Tragically Hip find trouble in Red Deer
“It’s Tuesday night in Red Deer! What trouble . . . can we get ourselves in?” shouted Gord Downie to growing cheers from about 4,500 fervent fans of The Tragically Hip at the Centrium.
It’s been six long years since the Toronto-based group last performed in Red Deer — but this week’s concert reaffirmed that certain things don’t change.
The Hip’s fabulously eccentric frontman still thrashed about on stage as he delivered new songs, such as At Transformation, and old favourites, including New Orleans is Sinking.
He waved a white handkerchief as if flies needed swatting.
Downie also spun like an LP, conducted stream-of-consciousness monologues during guitar solos, and dramatically blotted his forehead with aforesaid hankie.
He smoothed his eyebrows with wetted fingers, and bounced the mike stand off the floor as if it were a punching bag clown.
Being the walking, breathing piece of performance art that he is, Downie, at the brink of age 49, is still an unpredictable force of nature.
His edgy, overwrought renditions of songs including Gus: The Polar Bear from Central Park, Grace, Too, and the new Man Machine Poem, showed he’s undiminished by time and endless touring (this time out the group is promoting The Hip’s 13th album, Now For Plan A).
It’s obvious that Downie still loves making music and sharing it with fans. And the same euphoric spirit possesses the rest of the band, which encompasses guitarists Paul Langlois and Rob Baker, bassist Gord Sinclair, and drummer Johnny Fay (who was so immersed in the beat he couldn’t stop grinning).
The exhilaration is what I most remember about the first The Tragically Hip concert I attended. The then-up-and-coming band from Kingston performed for a mostly blotto-ed student crowd at the Ryerson Picnic on Toronto’s Centre Island, circa 1988.
Mental images linger of the group’s grungy black clothing, its spinning singer and joy of music — so it was a thrill to feel the same elation at the Centrium, The band is now 25 years older, definitely tighter, and just as enthusiastic.
Lots of students still make up The Hip’s male-heavy audience (many born after the band formed in 1983) — as well as former students, now in their middle years, who need a good reason to temporarily cut loose from their work-a-day lives.
On Tuesday night, plenty of fists were pumped in the air, rock fingers raised, and beer-fuelled bravado shown (one out-of-hand fan got chased off the stage and was later escorted out of the Centrium by security).

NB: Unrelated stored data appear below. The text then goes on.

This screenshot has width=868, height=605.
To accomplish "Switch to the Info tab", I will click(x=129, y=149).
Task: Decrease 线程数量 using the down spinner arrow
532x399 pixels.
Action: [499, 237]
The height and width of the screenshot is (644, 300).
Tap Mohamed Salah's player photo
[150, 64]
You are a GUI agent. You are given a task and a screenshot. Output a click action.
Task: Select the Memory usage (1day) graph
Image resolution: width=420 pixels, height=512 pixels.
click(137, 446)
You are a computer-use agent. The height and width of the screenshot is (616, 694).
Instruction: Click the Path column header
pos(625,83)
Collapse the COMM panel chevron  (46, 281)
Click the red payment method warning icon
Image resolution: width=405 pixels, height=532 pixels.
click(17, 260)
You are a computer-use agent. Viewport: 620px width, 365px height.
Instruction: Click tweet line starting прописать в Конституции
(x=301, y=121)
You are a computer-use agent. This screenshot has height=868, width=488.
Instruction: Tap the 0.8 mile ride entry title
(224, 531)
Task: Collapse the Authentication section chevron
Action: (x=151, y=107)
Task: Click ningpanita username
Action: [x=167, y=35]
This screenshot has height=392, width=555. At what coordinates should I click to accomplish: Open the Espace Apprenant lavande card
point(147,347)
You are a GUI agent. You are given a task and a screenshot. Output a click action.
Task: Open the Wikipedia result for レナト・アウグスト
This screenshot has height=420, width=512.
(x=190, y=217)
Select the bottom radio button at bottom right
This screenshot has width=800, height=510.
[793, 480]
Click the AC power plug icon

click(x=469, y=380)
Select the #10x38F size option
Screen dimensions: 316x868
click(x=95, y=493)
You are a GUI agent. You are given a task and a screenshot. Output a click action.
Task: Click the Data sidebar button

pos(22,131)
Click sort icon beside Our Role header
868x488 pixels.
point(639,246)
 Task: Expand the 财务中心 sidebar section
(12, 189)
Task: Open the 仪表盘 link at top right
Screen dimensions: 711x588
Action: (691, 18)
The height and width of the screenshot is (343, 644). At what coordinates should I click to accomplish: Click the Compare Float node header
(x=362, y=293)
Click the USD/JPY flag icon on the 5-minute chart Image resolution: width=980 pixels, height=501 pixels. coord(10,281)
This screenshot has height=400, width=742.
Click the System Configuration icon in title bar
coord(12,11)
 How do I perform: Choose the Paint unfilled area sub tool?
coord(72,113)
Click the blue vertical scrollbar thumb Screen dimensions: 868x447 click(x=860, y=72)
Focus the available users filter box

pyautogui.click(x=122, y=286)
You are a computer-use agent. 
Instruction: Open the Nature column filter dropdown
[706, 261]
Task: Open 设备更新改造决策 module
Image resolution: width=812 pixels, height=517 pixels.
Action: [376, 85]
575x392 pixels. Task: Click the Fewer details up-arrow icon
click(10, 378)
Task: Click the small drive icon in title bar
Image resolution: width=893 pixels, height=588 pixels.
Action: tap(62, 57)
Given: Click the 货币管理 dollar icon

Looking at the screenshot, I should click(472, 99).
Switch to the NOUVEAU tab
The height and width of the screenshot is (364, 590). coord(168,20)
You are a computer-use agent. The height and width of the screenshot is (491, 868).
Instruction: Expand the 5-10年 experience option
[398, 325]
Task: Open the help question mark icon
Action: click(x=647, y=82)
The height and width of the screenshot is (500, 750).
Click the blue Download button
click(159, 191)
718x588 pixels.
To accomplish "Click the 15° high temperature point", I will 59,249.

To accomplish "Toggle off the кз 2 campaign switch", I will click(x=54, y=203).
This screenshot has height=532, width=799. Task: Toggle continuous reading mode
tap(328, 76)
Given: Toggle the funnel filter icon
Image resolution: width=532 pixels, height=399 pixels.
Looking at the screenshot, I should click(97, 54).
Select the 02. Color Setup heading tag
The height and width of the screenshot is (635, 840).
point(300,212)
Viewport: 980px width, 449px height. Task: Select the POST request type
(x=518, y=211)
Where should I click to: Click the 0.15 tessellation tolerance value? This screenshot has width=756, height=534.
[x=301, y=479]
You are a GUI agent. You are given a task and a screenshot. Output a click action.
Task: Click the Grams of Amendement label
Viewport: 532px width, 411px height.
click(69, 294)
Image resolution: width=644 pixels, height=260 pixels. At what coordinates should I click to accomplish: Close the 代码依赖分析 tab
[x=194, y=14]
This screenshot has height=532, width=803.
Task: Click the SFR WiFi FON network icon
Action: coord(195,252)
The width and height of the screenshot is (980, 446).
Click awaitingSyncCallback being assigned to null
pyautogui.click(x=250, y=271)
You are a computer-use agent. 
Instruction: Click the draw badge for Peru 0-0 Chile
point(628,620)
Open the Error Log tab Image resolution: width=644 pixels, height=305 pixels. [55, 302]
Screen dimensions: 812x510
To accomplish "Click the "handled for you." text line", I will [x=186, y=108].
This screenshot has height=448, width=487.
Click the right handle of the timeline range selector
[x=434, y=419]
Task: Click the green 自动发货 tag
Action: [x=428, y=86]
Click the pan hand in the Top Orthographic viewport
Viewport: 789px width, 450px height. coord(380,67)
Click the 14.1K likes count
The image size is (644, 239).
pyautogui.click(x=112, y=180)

The Hip played a string of songs from its 1996 Trouble at the Hen House album, including Flamenco, Don’t Wake Daddy, Gift Shop and the massive hit Ahead By A Century.
Although brand-new tunes, including Streets Ahead and We Want to Be It, lack the catchy hooks of The Hip’s older material, the group didn’t skimp on favourites, delivering flat-out renditions of Poets, Courage, My Music At Work, Wheat Kings, At The Hundredth Meridian, Nautical Disaster, and Bobcaygeon. (Downie explained the latter enigmatic song is about a love affair between a boy from the city and a girl from the country, saying “The hour and 15 minute commute causes a dilemma.”)
Even after blowing out his voice about 1 1/2 hours in, the hatted Downie, clad in white shirt and black vest, continued to give it his all, rasping and shouting out his songs for another half an hour.
But then, The Tragically Hip didn’t become one of Canada’s favourite bands by wimping out.
“Thank you music lovers!” said Downie, as he left the stage.
Hey, that goes two ways.
The five-member Hamilton band Arkells got the evening off to an upbeat start with performances of No Champagne Socialist and Whistleblower.